Guidelines For Installing Fire Alarms In Historic Buildings
Procedure code:
Preservation Notebook Series - Gsa
Fire Alarm & Smoke Detection Systems
Last Modified:
Guidelines For Installing Fire Alarms In Historic Buildings
Last Modified:


This procedure includes some general guidelines to follow when
installing fire alarm systems in historic buildings.  Special care
should be taken to avoid penetration into stone, unpainted wood,
unpainted metal, ceramic materials, ornamental plaster, decorative
painting, and other ornamental finishes.    

The following "rules of thumb" will aid in the careful placement of
fire alarm system hardware in ornamental wall finishes.

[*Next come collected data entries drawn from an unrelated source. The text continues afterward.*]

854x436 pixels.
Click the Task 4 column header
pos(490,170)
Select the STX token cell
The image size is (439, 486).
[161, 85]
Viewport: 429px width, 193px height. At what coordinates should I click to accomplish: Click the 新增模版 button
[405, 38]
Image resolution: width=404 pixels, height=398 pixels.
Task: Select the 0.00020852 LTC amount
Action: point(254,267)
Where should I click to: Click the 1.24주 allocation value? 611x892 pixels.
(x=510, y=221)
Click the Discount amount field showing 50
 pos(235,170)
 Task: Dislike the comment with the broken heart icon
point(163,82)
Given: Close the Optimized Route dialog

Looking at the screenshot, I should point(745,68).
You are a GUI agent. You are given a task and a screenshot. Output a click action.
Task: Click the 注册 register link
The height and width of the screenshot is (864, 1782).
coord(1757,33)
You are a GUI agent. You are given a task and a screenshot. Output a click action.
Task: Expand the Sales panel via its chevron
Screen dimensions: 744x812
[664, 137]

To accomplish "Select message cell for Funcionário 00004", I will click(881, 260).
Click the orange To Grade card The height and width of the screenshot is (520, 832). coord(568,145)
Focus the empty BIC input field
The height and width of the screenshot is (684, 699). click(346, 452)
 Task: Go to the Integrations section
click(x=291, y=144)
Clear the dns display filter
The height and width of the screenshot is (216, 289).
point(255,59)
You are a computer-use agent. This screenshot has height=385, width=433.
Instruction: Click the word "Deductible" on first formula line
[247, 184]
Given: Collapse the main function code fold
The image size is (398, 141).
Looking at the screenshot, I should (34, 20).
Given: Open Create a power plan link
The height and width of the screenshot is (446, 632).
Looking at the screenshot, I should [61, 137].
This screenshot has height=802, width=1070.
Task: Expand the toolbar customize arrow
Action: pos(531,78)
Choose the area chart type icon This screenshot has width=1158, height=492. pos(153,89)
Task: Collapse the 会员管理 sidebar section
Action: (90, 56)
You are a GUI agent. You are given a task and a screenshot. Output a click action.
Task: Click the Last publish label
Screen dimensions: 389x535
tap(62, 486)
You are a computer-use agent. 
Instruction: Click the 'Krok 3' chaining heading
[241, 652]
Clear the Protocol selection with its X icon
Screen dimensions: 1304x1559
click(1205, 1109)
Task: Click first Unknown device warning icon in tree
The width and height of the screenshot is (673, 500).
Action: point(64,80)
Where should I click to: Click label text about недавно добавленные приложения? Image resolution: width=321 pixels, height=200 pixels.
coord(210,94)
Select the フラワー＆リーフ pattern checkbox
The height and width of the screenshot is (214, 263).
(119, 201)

A.   Reuse existing holes for surface-mounted or recessed alarm
    pulls and bells/horns located in stone and other ornamental
    finishes.  This is accomplished by staging the installation as
    continuous fire protection:

    1.   Install the new system as completely as possible in areas
         where pull and alarm locations will not be reused prior
         to exchanging new pulls and horns for old pulls and
         alarms on ornamental surfaces.  Do not remove old
         hardware and install new until the new equipment has been
         tested successfully and approved by the Fire Protection
         Engineering Branch.

    2.   Interconnect the old and new fire alarm control panels so
         that pulls connected to either the existing or new system
         will activate all alarms while the new system is being

    3.   Retest the substantially completed new system prior to
         demolition of the existing system in areas where pulls
         and alarms will be reused.

B.   Reuse alarm and pull housings (backboxes), where possible,
    installing new pulls in place of existing pulls.  Reuse
    original ornamental grilles concealing bells in stone,
    unpainted wood, and other ornamental materials.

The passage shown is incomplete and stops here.